== Article

The Other Side of Fear

Have you ever felt so nervous that your breathing becomes quick and shallow, your thoughts run amuck with stories about everything that can (and of course will) go wrong, and the butterflies in your stomach are flying in so many different directions you think you might get sick?

I, perhaps like some of you reading this, am no stranger to fear.

For Memorial Day weekend my husband and I took a road trip to Hunter Mountain in the Catskills, New York.  We went to visit friends and experience the longest zipline adventure tour in the country (that’s what I was told!).

Zipline Pilot School - NY

At 3200 feet across and 600 feet high this zip is enough to make anyone’s stomach turn.

3200 feet across

looks like ants

I worried about this adventure for weeks.

Sunday morning arrived and I geared up with the rest of our group. To calm my nerves I took long, slow deep breaths, paid attention to my thoughts and tried to think positively.

When one of the guides started offering me stress management tips, I laughed. “I teach stress management for a living!” I said. He laughed. I finally relaxed.

Our guide checked and double-checked our gear. I heard “Zip ready” come through the walkie-talkie indicating that the guides waiting across the mountain were ready for our arrival.

I exhaled my last breath on the platform as the guide then shouted, “3, 2, 1 ZIP AWAY!”

====

→ Work instructions:
• 1. Summarize the zipline essay in two sentences.
• 2. Provide what comes next in the zipline essay, starting right after the guide's shouted countdown.
The data that follow the zipline essay were drawn from a separate source.

== Records shown

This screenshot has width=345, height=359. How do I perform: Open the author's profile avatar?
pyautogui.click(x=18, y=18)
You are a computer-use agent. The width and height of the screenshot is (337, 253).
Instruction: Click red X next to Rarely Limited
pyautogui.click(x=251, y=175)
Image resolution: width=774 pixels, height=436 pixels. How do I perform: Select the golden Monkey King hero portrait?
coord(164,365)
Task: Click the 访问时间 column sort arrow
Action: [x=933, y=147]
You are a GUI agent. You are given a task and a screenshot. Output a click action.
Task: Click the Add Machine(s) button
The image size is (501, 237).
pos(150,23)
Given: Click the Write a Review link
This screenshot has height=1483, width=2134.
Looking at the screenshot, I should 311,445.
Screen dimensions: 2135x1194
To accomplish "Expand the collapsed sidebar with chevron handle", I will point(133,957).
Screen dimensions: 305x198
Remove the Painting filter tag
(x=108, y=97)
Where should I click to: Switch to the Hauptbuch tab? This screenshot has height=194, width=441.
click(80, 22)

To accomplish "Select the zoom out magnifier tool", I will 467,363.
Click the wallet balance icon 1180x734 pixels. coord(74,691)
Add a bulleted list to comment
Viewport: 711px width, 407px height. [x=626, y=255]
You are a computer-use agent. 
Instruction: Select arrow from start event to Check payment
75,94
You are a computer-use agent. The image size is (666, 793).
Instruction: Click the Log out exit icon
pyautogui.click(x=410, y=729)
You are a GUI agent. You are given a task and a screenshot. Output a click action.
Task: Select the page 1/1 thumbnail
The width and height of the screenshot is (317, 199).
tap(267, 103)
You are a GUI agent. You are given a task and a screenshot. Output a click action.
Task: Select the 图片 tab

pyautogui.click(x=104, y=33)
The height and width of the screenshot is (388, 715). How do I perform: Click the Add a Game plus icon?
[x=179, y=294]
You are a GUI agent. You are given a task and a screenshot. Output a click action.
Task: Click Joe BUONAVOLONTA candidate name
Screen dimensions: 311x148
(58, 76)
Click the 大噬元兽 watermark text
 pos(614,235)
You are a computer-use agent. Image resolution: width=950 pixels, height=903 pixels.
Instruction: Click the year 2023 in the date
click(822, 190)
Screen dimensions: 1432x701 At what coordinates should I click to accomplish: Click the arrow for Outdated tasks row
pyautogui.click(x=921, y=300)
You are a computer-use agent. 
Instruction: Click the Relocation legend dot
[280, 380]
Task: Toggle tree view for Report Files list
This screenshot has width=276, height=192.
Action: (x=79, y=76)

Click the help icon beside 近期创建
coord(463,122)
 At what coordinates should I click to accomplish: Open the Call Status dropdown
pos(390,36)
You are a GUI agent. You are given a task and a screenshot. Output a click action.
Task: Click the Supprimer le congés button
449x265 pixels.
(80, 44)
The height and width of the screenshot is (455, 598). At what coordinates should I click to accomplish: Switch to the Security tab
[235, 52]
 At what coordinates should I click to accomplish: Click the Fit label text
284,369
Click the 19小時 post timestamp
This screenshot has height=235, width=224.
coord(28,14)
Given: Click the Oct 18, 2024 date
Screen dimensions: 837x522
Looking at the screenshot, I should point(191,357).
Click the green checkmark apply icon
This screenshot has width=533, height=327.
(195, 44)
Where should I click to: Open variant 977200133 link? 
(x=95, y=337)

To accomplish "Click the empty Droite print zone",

====

→ Task-by-task outputs:
• 1. The writer, no stranger to fear, took a Memorial Day weekend road trip to Hunter Mountain in the Catskills to visit friends and ride what was described as the longest zipline tour in the country, 3200 feet across and 600 feet high, after worrying about it for weeks. On Sunday morning the writer took slow deep breaths, relaxed after laughing with a guide who offered stress management tips, and, once the gear was double-checked and the far side radioed "Zip ready," heard the guide shout the countdown to zip away.

• 2.
My feet left from the platform and I curled up into my cannonball (for aerodynamics). I kept breathing, slowly turning my head to catch the view. About a minute later my feet were once again on solid ground ¾ of a mile away.

As soon as my feet rested on the platform, my fears disappeared.


What have I learned about fear over the years?

  • It’s exhausting. Worrying is mentally exhausting. Fear is necessary, but spending the amount of time I sometimes spend is often a waste of energy.
  • We build confidence (and learn a lot!) by doing. You cannot build confidence sitting home on your couch thinking about doing things. You have to do them.
  • Mind vs body is a terrific struggle. Deep down I knew I would be ok. I used my breath to settle my thoughts and my stomach and I did feel better. Your body, my body, our bodies are so much stronger that we think or treat them. Knowing how to control your thoughts and have more faith in your physical self is an incredible feeling.
  • Feel the fear. Zipping comes with risk. My fear allowed me to collect data and determine whether or not I wanted to participate. Fear gives me an energy boost, I feel both excited and nervous. I honestly believe “You will be stronger when this is over”.

Stacey and Eric Zip
Over the years I’ve tested my strength – mentally and physically – by running marathons, hiking through the Grand Canyon, and participating in a firewalk. For this adrenaline junkie I actually love the feeling of fear. It means I’m on to something extraordinary, and if I can get myself through it I know I will come out stronger on the other side. I always feel as though “I can do anything.”

Note: Zipping isn’t for everyone and comes with risk. Although this particular tour is built with safety in mind, you just never know. Zip at your own risk, and if it doesn’t feel right for you, wait it out. What I’m suggesting in this post is that when we avoid or turn away from what scares us (within reason) we fail to grow and build confidence. Without confidence you cannot believe in yourself or your actions. Please, zip at your own risk.

How about you? Do you run from fear? Feel it and head straight for it? What is your experience?

Have you ever zipped?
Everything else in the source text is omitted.